I am still interested if and how this can occur. My guess is that very high condition numbers can produce these kinds of results, but I'm curious if anyone can produce and explain a minimum working example of this behavior.

Answer 1

This cannot happen, unless the matrices are very ill-behaved. If you have two nonsingular matrices $A, B$ with $$ A-B = O(\epsilon), $$ then the relative error in solving $Ax=b$ is $$ \begin{aligned} \frac{\|A^{-1}b-B^{-1}b\|}{\|A^{-1}b\|} &\leq \sup_x \frac{\|A^{-1}x-B^{-1}x\|}{\|A^{-1}x\|} \\&\leq \sup_y \frac{\|y - B^{-1}Ay\|}{\|y\|} \\&\leq \|I - B^{-1}A\| \\&\leq \|B^{-1}(B-A)\| \\&\leq \|B^{-1}\| \|A-B\| \\&\leq \frac{\kappa(B)}{\|B\|}\|A-B\| \end{aligned} $$

So if $A$ and $B$ are identical to within $\epsilon$, and also have, as you say, identical condition numbers $\kappa(A)=\kappa(B)$, then the relative error can be at most $ \kappa(A)\epsilon/\|A\|. $

In particular, for the error to be on the order of $O(1)$, the condition number of $A$ must be on the order of $\|A\|\epsilon^{-1}$.

Answer 2

Glad the answer was in the $b$ vector.

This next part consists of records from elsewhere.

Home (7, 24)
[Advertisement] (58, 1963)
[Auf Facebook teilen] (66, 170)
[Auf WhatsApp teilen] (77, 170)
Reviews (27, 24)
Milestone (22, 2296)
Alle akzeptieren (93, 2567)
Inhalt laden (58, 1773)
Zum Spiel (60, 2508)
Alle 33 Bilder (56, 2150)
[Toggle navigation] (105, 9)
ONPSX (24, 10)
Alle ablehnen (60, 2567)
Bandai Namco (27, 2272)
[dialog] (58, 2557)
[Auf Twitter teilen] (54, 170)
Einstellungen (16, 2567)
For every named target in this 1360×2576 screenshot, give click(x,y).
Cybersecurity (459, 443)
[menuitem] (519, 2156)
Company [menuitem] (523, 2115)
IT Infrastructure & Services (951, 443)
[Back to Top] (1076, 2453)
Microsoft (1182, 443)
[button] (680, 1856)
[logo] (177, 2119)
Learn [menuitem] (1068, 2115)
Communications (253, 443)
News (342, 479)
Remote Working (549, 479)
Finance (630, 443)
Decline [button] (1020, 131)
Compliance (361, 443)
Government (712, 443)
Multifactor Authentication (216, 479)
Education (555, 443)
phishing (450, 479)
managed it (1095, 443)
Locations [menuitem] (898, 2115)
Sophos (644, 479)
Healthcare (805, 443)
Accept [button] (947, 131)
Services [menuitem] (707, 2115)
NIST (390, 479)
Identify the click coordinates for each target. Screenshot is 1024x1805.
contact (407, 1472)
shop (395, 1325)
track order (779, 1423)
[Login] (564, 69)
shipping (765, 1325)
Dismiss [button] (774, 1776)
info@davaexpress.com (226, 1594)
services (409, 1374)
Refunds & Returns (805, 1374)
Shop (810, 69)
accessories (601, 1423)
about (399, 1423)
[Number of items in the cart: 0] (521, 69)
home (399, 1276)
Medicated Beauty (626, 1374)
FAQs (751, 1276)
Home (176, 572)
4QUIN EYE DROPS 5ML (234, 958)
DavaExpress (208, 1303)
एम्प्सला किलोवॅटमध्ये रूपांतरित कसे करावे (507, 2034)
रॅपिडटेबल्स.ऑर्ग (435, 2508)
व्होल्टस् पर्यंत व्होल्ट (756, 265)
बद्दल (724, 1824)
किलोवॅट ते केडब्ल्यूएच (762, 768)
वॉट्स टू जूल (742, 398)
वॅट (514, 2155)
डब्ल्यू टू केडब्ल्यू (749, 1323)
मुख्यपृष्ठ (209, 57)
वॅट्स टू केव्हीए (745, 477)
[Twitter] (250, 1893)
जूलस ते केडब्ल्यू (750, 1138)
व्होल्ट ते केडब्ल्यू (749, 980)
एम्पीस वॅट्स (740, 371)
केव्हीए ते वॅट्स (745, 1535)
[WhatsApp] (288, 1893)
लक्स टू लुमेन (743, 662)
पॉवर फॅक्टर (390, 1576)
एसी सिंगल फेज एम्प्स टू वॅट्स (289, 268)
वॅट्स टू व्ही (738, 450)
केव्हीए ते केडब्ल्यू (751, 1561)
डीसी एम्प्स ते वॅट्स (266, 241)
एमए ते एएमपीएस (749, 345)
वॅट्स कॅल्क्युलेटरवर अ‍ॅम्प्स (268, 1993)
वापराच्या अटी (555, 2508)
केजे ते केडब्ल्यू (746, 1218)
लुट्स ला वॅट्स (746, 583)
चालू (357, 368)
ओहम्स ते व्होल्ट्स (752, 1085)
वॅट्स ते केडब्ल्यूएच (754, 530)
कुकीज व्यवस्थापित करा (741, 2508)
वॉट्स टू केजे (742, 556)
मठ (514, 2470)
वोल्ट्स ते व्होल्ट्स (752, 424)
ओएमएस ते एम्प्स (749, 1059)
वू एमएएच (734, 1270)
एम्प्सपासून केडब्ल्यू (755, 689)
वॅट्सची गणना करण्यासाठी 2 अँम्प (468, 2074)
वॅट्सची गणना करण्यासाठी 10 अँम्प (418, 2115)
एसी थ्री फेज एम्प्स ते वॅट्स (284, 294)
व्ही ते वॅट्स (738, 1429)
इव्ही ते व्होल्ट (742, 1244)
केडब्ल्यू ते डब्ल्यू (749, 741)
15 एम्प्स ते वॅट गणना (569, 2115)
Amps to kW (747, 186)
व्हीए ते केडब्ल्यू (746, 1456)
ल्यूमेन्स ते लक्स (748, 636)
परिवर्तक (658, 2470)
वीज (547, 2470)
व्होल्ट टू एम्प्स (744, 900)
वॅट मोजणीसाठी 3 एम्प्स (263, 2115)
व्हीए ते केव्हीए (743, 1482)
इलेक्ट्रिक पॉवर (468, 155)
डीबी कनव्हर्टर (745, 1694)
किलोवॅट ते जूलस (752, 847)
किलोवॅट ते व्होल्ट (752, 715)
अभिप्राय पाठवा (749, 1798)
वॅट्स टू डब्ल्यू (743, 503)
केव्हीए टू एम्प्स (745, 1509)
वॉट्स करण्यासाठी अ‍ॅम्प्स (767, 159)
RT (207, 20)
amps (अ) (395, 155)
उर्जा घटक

The answer to the original equation depends on exactly what method you use to solve the system (backslash has a ton of different options built into it). You usually have that the relative difference in your solutions is $O(\kappa \epsilon)$, where $\epsilon$ is the difference between the matrices and $\kappa$ is the condition number of $A,B$. An easier way of thinking about it is that the order of magnitude of your conditioning illustrates roughly how many digits difference you can expect (for a stable method of solving the system).